● **Brief**
Go line by line through the records below. Copy whichever lines contain the string "shield".

[[ Provided data open ]]

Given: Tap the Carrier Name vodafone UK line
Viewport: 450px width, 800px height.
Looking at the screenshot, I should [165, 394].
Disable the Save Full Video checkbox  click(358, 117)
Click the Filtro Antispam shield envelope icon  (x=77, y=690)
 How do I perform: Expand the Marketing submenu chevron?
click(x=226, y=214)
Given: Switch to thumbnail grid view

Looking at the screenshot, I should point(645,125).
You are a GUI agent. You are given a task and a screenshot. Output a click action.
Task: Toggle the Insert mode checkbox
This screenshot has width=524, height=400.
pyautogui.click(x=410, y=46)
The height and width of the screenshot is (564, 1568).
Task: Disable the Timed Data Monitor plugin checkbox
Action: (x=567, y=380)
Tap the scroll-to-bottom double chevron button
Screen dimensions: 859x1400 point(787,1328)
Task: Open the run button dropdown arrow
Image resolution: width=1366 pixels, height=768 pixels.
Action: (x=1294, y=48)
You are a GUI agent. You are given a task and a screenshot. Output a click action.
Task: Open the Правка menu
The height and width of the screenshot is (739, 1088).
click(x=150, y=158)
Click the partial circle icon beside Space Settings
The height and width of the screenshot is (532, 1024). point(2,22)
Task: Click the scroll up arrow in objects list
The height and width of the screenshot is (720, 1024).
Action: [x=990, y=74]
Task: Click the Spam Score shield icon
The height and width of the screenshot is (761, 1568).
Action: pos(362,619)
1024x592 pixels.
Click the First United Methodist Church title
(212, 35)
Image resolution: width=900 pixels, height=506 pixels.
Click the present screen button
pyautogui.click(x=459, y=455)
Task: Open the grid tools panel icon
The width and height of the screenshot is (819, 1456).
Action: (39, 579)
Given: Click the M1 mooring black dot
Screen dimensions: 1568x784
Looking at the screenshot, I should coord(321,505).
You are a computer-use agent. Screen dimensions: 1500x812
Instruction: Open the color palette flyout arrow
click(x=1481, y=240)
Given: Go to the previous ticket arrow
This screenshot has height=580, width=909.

[[ Provided data closed ]]

● **Solution to the exercise**
Click the Filtro Antispam shield envelope icon  (x=77, y=690)
Task: Click the Spam Score shield icon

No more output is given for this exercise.